*** Given information ***
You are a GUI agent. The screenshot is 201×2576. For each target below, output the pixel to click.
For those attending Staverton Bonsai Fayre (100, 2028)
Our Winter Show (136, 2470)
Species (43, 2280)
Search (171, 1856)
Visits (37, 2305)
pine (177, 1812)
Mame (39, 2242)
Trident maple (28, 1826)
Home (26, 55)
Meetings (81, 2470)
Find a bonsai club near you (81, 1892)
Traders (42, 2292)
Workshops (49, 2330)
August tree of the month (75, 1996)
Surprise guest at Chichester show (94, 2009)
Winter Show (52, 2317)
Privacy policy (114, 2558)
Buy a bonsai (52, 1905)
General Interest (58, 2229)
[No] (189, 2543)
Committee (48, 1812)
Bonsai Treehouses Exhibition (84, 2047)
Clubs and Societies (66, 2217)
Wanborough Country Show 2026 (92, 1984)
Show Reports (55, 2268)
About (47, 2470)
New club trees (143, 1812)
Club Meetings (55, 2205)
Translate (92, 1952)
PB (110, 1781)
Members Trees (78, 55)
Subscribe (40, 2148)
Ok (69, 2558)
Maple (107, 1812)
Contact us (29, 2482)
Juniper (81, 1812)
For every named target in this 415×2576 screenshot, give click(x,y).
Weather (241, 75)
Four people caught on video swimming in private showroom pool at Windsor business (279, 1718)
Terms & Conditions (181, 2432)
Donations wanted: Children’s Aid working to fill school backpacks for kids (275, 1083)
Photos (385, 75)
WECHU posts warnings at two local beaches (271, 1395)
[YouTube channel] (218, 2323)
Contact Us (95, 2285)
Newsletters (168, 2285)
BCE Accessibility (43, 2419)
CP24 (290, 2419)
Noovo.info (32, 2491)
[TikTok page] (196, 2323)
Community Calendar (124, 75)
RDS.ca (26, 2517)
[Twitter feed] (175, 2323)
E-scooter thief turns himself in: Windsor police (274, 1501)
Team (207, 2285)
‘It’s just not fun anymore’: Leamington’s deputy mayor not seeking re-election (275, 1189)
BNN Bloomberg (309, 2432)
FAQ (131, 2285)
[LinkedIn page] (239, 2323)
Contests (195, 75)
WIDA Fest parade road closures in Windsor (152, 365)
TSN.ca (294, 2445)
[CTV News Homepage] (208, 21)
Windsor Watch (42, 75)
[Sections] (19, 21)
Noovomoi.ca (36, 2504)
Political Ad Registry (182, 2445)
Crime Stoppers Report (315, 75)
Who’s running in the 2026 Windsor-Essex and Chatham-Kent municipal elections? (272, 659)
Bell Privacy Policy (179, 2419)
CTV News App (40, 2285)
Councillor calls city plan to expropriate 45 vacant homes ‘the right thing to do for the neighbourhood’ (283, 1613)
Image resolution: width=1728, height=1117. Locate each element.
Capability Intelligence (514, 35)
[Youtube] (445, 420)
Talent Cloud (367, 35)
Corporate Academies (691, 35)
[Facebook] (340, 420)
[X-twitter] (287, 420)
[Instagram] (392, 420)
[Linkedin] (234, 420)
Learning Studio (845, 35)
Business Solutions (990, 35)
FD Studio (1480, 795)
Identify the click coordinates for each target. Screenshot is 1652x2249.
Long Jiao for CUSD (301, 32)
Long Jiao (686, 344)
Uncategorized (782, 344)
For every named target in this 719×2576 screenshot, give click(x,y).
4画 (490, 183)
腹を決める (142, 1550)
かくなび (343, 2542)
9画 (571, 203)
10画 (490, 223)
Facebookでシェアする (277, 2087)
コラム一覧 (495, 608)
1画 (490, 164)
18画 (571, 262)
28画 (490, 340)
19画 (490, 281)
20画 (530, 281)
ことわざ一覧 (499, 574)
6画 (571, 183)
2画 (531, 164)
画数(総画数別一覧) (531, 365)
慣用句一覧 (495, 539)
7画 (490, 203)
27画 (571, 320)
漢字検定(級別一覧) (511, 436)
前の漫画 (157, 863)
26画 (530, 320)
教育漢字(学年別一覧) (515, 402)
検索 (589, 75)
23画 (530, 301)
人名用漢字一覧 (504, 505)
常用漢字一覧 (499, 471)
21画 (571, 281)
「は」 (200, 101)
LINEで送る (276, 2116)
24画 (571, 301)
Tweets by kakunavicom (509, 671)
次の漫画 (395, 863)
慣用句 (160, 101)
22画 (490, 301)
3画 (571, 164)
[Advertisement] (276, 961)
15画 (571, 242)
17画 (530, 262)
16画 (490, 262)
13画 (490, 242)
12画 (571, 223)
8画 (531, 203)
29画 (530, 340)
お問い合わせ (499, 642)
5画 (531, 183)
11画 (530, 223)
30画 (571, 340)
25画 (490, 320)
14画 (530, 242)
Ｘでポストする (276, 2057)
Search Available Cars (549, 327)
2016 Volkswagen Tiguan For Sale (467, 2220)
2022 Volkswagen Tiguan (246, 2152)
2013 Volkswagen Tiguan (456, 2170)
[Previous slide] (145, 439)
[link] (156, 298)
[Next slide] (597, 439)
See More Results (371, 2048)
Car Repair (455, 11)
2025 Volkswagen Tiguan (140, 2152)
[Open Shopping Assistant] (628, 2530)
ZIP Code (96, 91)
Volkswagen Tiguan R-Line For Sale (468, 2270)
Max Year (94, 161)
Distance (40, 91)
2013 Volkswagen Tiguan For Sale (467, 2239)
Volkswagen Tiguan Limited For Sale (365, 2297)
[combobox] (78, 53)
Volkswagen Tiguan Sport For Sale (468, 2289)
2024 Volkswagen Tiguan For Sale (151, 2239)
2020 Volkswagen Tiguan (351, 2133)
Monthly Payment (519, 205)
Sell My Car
*** End of Given information ***
= Instructions to follow =
Go through the material above line by line and copy it exactly.

= Answer to this task =
You are a GUI agent. The screenshot is 201×2576. For each target below, output the pixel to click.
For those attending Staverton Bonsai Fayre (100, 2028)
Our Winter Show (136, 2470)
Species (43, 2280)
Search (171, 1856)
Visits (37, 2305)
pine (177, 1812)
Mame (39, 2242)
Trident maple (28, 1826)
Home (26, 55)
Meetings (81, 2470)
Find a bonsai club near you (81, 1892)
Traders (42, 2292)
Workshops (49, 2330)
August tree of the month (75, 1996)
Surprise guest at Chichester show (94, 2009)
Winter Show (52, 2317)
Privacy policy (114, 2558)
Buy a bonsai (52, 1905)
General Interest (58, 2229)
[No] (189, 2543)
Committee (48, 1812)
Bonsai Treehouses Exhibition (84, 2047)
Clubs and Societies (66, 2217)
Wanborough Country Show 2026 (92, 1984)
Show Reports (55, 2268)
About (47, 2470)
New club trees (143, 1812)
Club Meetings (55, 2205)
Translate (92, 1952)
PB (110, 1781)
Members Trees (78, 55)
Subscribe (40, 2148)
Ok (69, 2558)
Maple (107, 1812)
Contact us (29, 2482)
Juniper (81, 1812)
For every named target in this 415×2576 screenshot, give click(x,y).
Weather (241, 75)
Four people caught on video swimming in private showroom pool at Windsor business (279, 1718)
Terms & Conditions (181, 2432)
Donations wanted: Children’s Aid working to fill school backpacks for kids (275, 1083)
Photos (385, 75)
WECHU posts warnings at two local beaches (271, 1395)
[YouTube channel] (218, 2323)
Contact Us (95, 2285)
Newsletters (168, 2285)
BCE Accessibility (43, 2419)
CP24 (290, 2419)
Noovo.info (32, 2491)
[TikTok page] (196, 2323)
Community Calendar (124, 75)
RDS.ca (26, 2517)
[Twitter feed] (175, 2323)
E-scooter thief turns himself in: Windsor police (274, 1501)
Team (207, 2285)
‘It’s just not fun anymore’: Leamington’s deputy mayor not seeking re-election (275, 1189)
BNN Bloomberg (309, 2432)
FAQ (131, 2285)
[LinkedIn page] (239, 2323)
Contests (195, 75)
WIDA Fest parade road closures in Windsor (152, 365)
TSN.ca (294, 2445)
[CTV News Homepage] (208, 21)
Windsor Watch (42, 75)
[Sections] (19, 21)
Noovomoi.ca (36, 2504)
Political Ad Registry (182, 2445)
Crime Stoppers Report (315, 75)
Who’s running in the 2026 Windsor-Essex and Chatham-Kent municipal elections? (272, 659)
Bell Privacy Policy (179, 2419)
CTV News App (40, 2285)
Councillor calls city plan to expropriate 45 vacant homes ‘the right thing to do for the neighbourhood’ (283, 1613)
Image resolution: width=1728, height=1117. Locate each element.
Capability Intelligence (514, 35)
[Youtube] (445, 420)
Talent Cloud (367, 35)
Corporate Academies (691, 35)
[Facebook] (340, 420)
[X-twitter] (287, 420)
[Instagram] (392, 420)
[Linkedin] (234, 420)
Learning Studio (845, 35)
Business Solutions (990, 35)
FD Studio (1480, 795)
Identify the click coordinates for each target. Screenshot is 1652x2249.
Long Jiao for CUSD (301, 32)
Long Jiao (686, 344)
Uncategorized (782, 344)
For every named target in this 719×2576 screenshot, give click(x,y).
4画 (490, 183)
腹を決める (142, 1550)
かくなび (343, 2542)
9画 (571, 203)
10画 (490, 223)
Facebookでシェアする (277, 2087)
コラム一覧 (495, 608)
1画 (490, 164)
18画 (571, 262)
28画 (490, 340)
19画 (490, 281)
20画 (530, 281)
ことわざ一覧 (499, 574)
6画 (571, 183)
2画 (531, 164)
画数(総画数別一覧) (531, 365)
慣用句一覧 (495, 539)
7画 (490, 203)
27画 (571, 320)
漢字検定(級別一覧) (511, 436)
前の漫画 (157, 863)
26画 (530, 320)
教育漢字(学年別一覧) (515, 402)
検索 (589, 75)
23画 (530, 301)
人名用漢字一覧 (504, 505)
常用漢字一覧 (499, 471)
21画 (571, 281)
「は」 (200, 101)
LINEで送る (276, 2116)
24画 (571, 301)
Tweets by kakunavicom (509, 671)
次の漫画 (395, 863)
慣用句 (160, 101)
22画 (490, 301)
3画 (571, 164)
[Advertisement] (276, 961)
15画 (571, 242)
17画 (530, 262)
16画 (490, 262)
13画 (490, 242)
12画 (571, 223)
8画 (531, 203)
29画 (530, 340)
お問い合わせ (499, 642)
5画 (531, 183)
11画 (530, 223)
30画 (571, 340)
25画 (490, 320)
14画 (530, 242)
Ｘでポストする (276, 2057)
Search Available Cars (549, 327)
2016 Volkswagen Tiguan For Sale (467, 2220)
2022 Volkswagen Tiguan (246, 2152)
2013 Volkswagen Tiguan (456, 2170)
[Previous slide] (145, 439)
[link] (156, 298)
[Next slide] (597, 439)
See More Results (371, 2048)
Car Repair (455, 11)
2025 Volkswagen Tiguan (140, 2152)
[Open Shopping Assistant] (628, 2530)
ZIP Code (96, 91)
Volkswagen Tiguan R-Line For Sale (468, 2270)
Max Year (94, 161)
Distance (40, 91)
2013 Volkswagen Tiguan For Sale (467, 2239)
Volkswagen Tiguan Limited For Sale (365, 2297)
[combobox] (78, 53)
Volkswagen Tiguan Sport For Sale (468, 2289)
2024 Volkswagen Tiguan For Sale (151, 2239)
2020 Volkswagen Tiguan (351, 2133)
Monthly Payment (519, 205)
Sell My Car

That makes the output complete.